Plan irks green activists
Guwahati, Feb 10 : Environmentalists are up in arms over the decision of the standing committee of the National Board for Wildlife, which gave its approval to consider cases of building of dams in the upper reaches of Subansiri.
A meeting of the committee held recently in Delhi has decided that any proposal of constructing dams in the upper stream of the river would now be considered independently on its merit.
Interestingly, the Supreme Court in 2004 on the granting of clearance to the Lower Subansiri hydroelectric project had put a condition that no dam will be built on the upstream of lower Subansiri.
The National Hydroelectric Power Corporation (NHPC), executing body of the Lower Subansiri hydroelectric project, is interested in building the Middle Subansiri and Upper Subansiri projects — two mega projects — in the upstream areas and is lobbying hard for it. 
The corporation has already given in writing that the building hydroelectric projects were viable and economically independent of other projects in the upstream of Subansiri.
However, a member of the committee from Assam, Bibhab Kumar Talukdar, has written to the committee’s chairman, S. Reghupathy, saying it is clearly not adequate to only assess each project “independently” in terms of its impacts, as these projects clearly have cumulative impacts, including in the downstream areas in Assam.

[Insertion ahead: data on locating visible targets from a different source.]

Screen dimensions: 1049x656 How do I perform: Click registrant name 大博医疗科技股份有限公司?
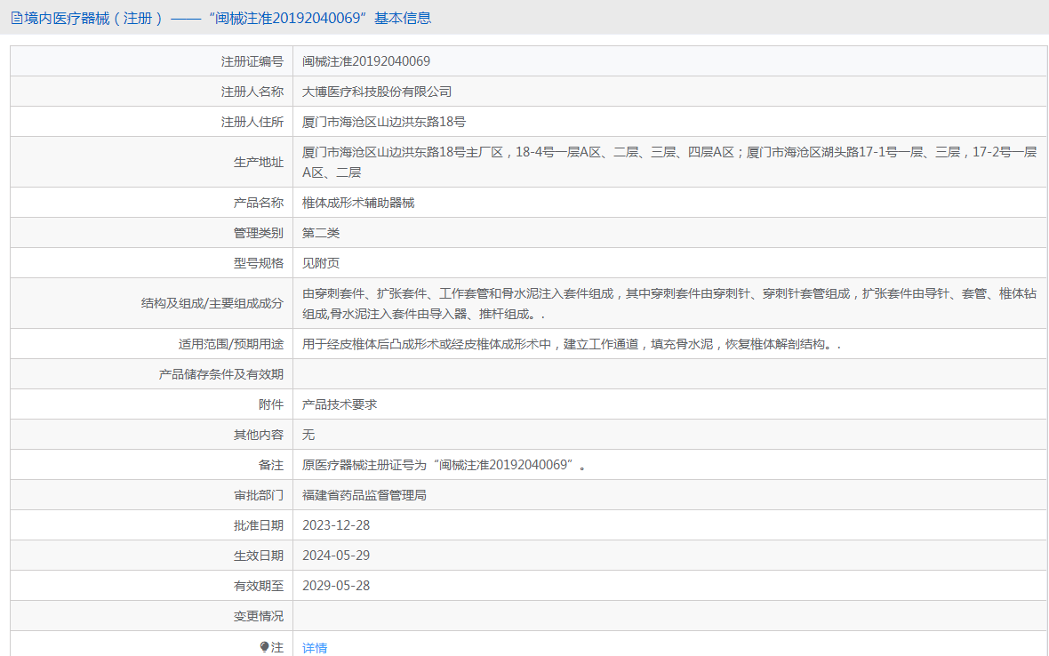coord(377,92)
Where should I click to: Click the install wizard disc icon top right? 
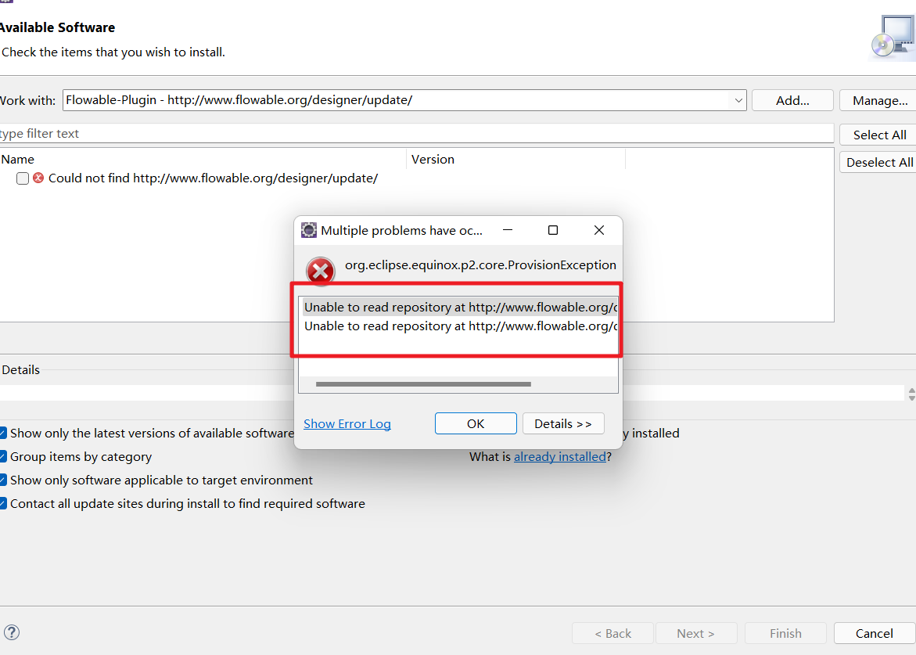click(891, 35)
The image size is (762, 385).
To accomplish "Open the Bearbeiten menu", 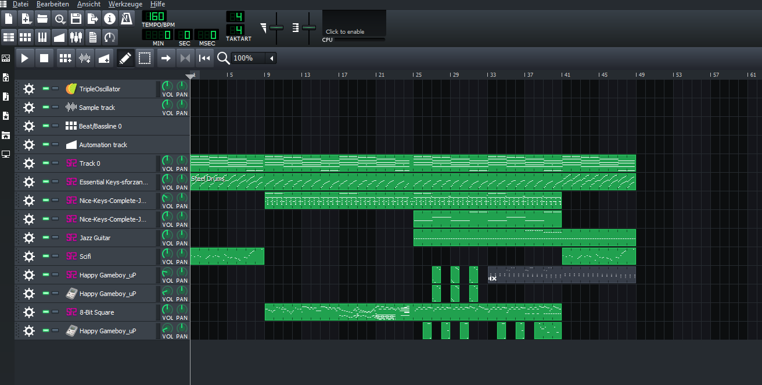I will 52,4.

According to the power corporation’s own admission, the flow downstream of the Lower Subansiri project in Assam will be different with and without the upstream projects (Middle Subansiri and Upper Subansiri).
“In such a scenario, how can projects be looked at independently and that too without consulting the state of Assam in which the flow will be impacted?” he asked. 
He said in the light of this, it was crucial that the committee conducts an independent and comprehensive review of the compliance of all the conditions imposed on the project before these recommendations are forwarded to the Supreme Court. 
“The ministry of environment and forests has engineered a dilution of conditions imposed on the Lower Subansiri project by the standing committee of the National Board for Wildlife in May 2003. These conditions were also reiterated by the Supreme Court in April 2004. This dilution is a mockery of all logical environmental governance practices. As soon as the work was well under way, the stringent conditions were dropped five years later. The country is compromising its ecological security with this kind of decision-making,” Neeraj Vagholikar, member of Kalpavriksh, who has been working on issues related to dams in the Northeast said.